Sharecast News | 30 Oct, 2018

Coca-Cola's third-quarter results topped expectations on Tuesday, with both revenue and profits beating analysts' estimates thanks to several investments made to match ever-changing consumer tastes.

The world's biggest beverage maker, which has been pouring money into a variety of non-carbonated drinks of late, dropped $5.1bn earlier in the year for coffee chain Costa, and also picked up a stake in Los Angeles Lakers' legend Kobe Bryant's new sports drink BodyArmor, in an attempt to reel in a younger and more varied demographic.

In the three months ended 28 September, net revenues declined 9% to $8.2bn as a result of a 13-point headwind from the refranchising of its company-owned bottling operations. Organic revenue improved 6% thanks to double-digit volume growth for Diet Coke and Coca-Cola Zero Sugar products.

Nicholas Hyett, equity analyst at Hargreaves Lansdown, said: “The refranchising of bottling operations in North and South America means Coca-Cola’s numbers are messier than they should be, but look through that and it’s business as usual. Cost savings are being recycled into marketing spend which is, in turn. driving steady, albeit low single-digit, volume growth. Add in a dose of price hikes and the result is a very healthy improvement in profits."
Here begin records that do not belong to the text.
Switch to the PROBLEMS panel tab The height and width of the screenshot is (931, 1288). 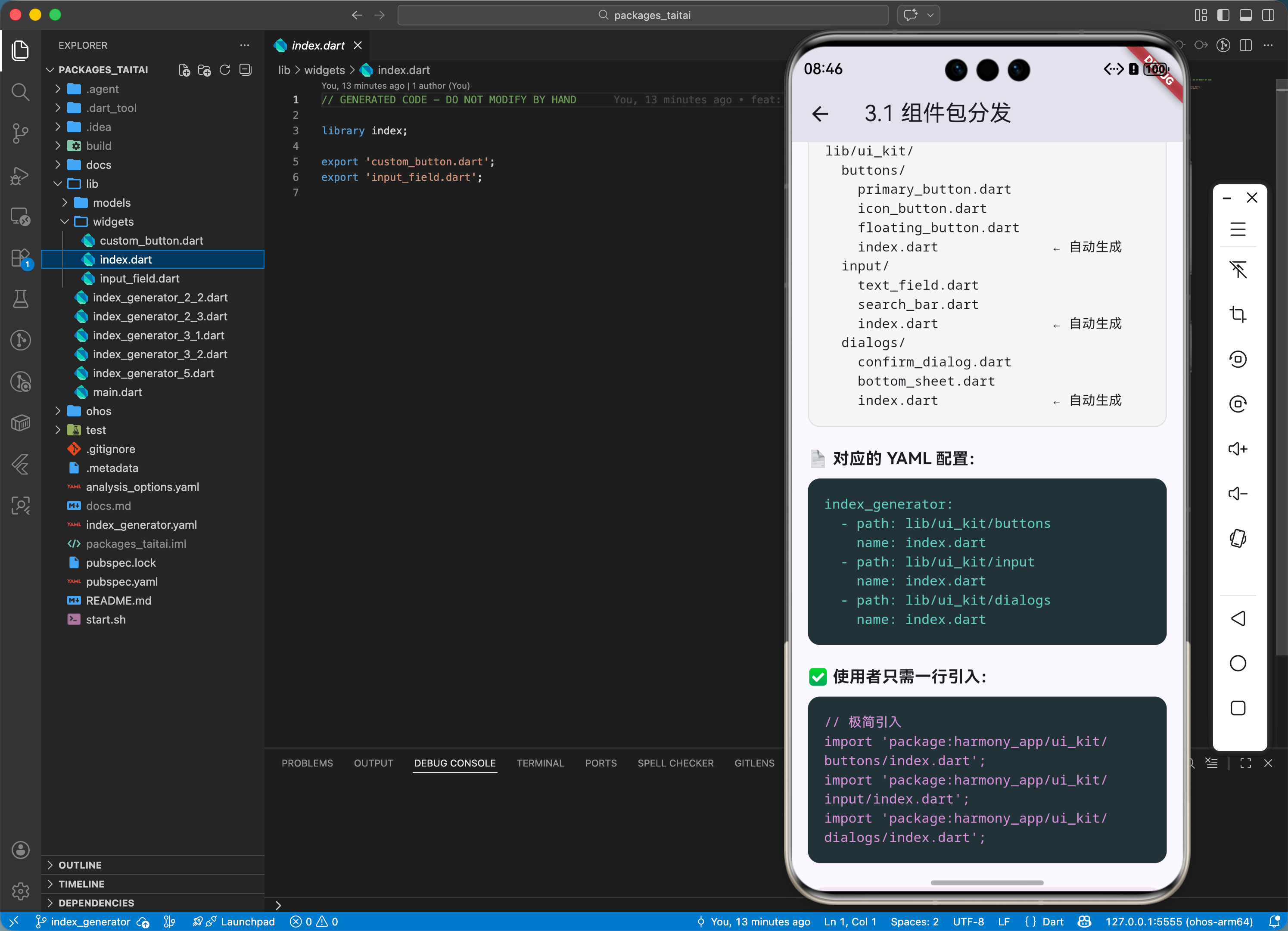(x=307, y=763)
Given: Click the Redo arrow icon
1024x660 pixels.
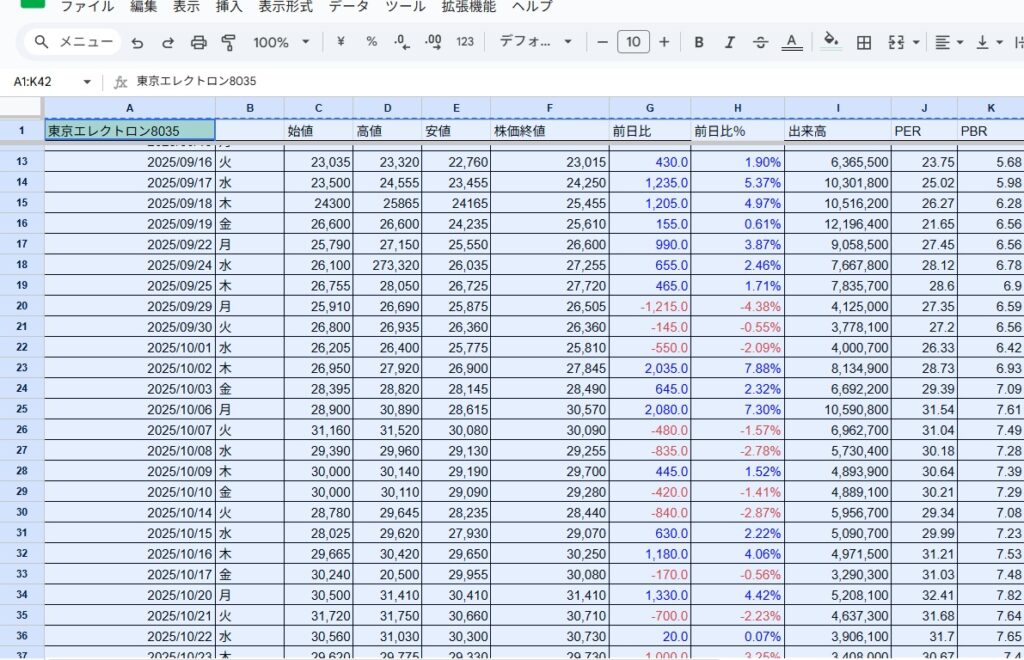Looking at the screenshot, I should 168,42.
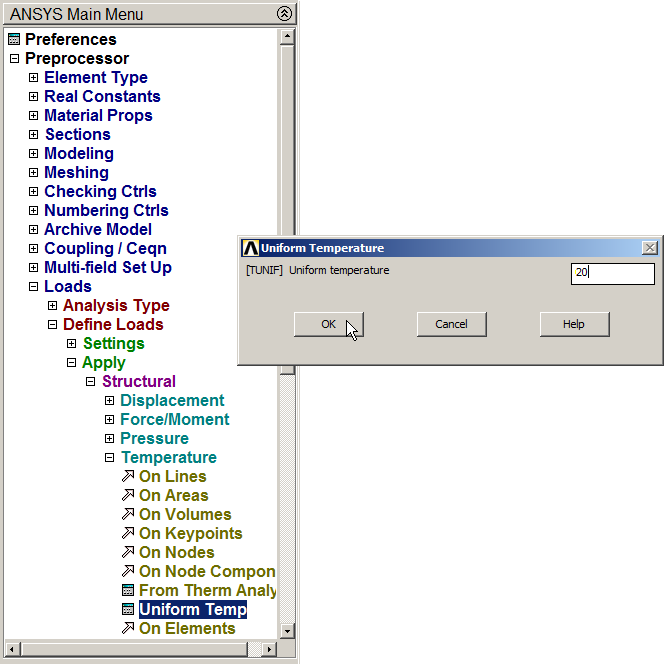Click the arrow icon beside On Volumes

point(127,515)
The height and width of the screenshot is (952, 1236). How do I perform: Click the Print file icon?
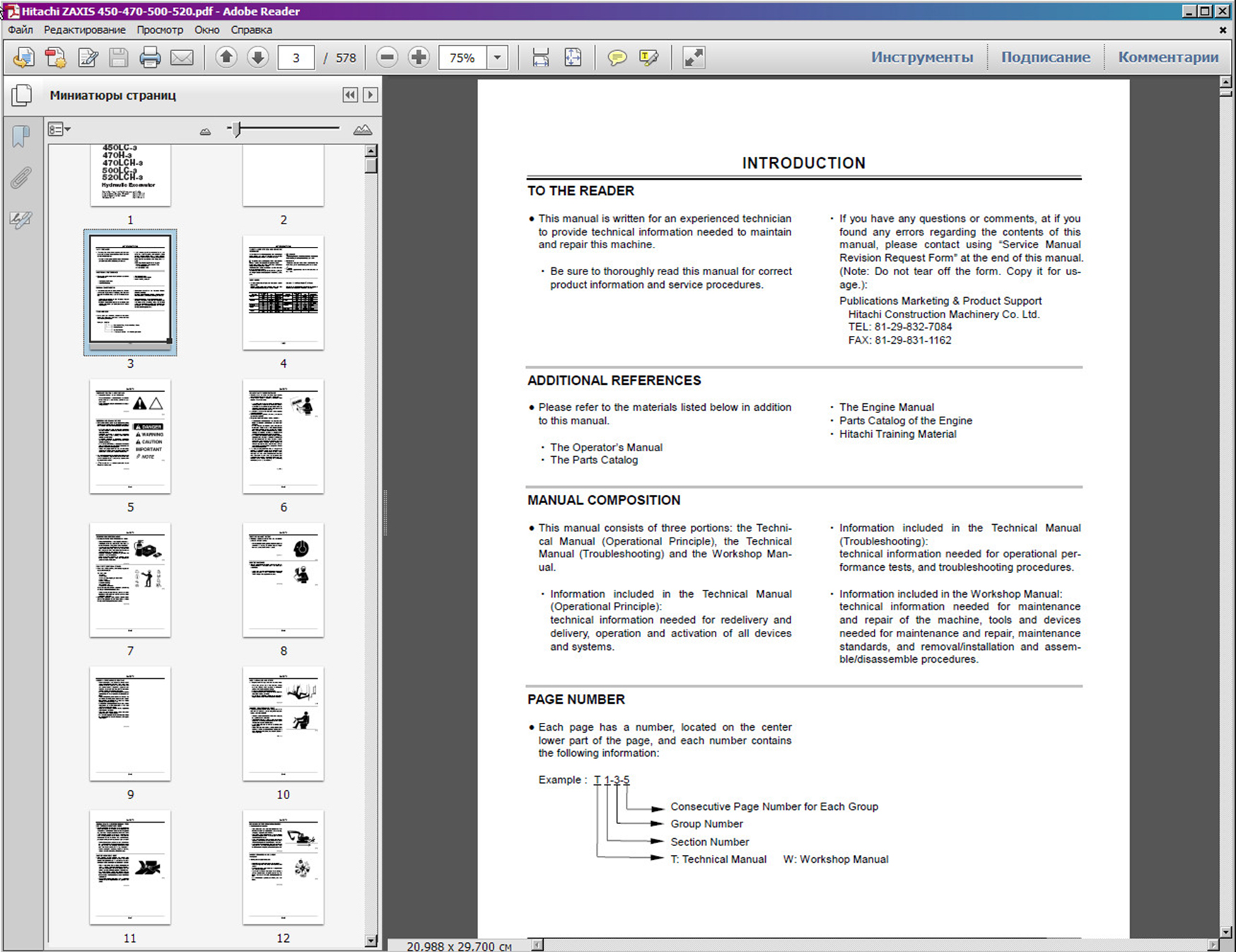[x=149, y=57]
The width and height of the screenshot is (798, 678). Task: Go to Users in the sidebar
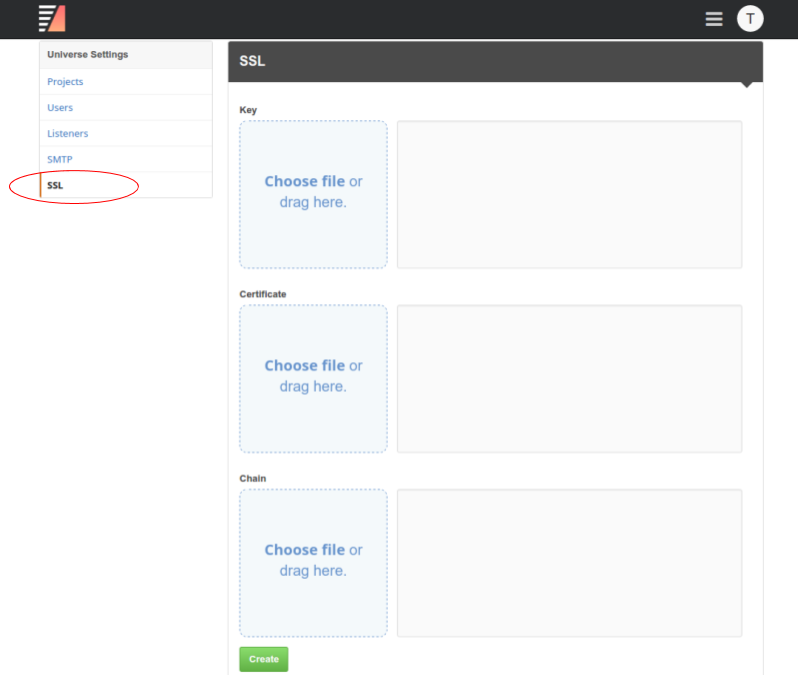click(x=60, y=108)
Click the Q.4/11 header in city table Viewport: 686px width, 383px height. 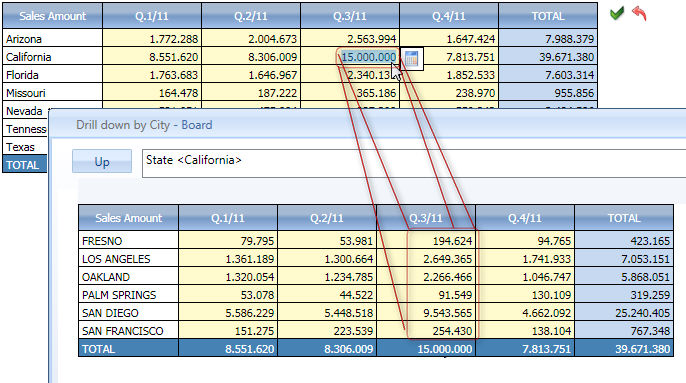525,218
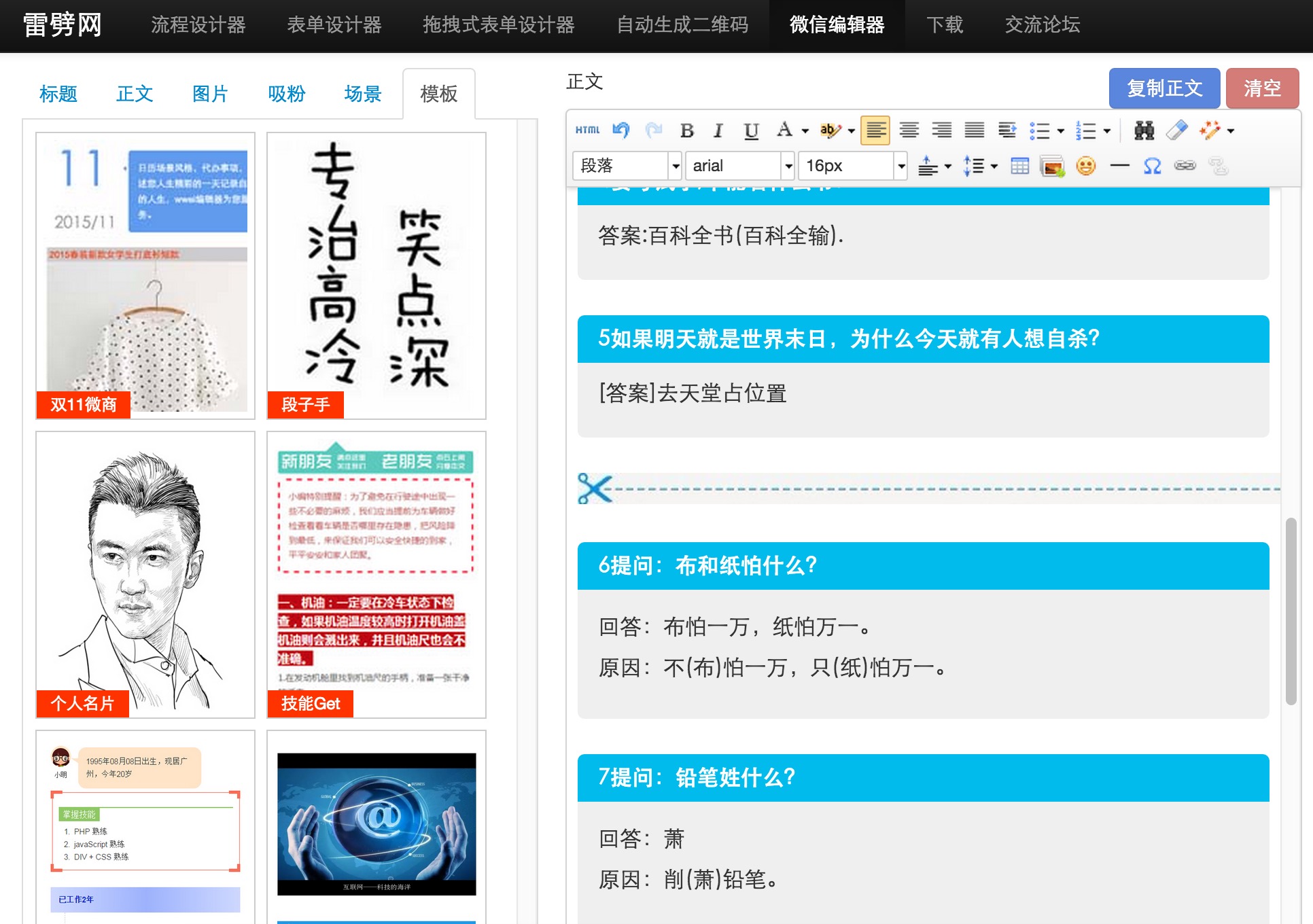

Net income rose 30% to $1.88bn and underlying operating income rose 18% at constant exchange rates to $2.5bn - with an especially strong result from Latin America.

Chief executive James Quincey said the results highlighted Coca-Cola's evolution int "an even more consumer-centric, total beverage company."

Volumes grew 2% as both soft drinks and premium water brands performed well.

Excluding one-time items, Coca-Cola pulled in $0.58 cents per share, topping expectations on the Street of a $0.50 figure.

As of 1500 BST, Coca-Cola shares were up 1.50% at $47.16 per share.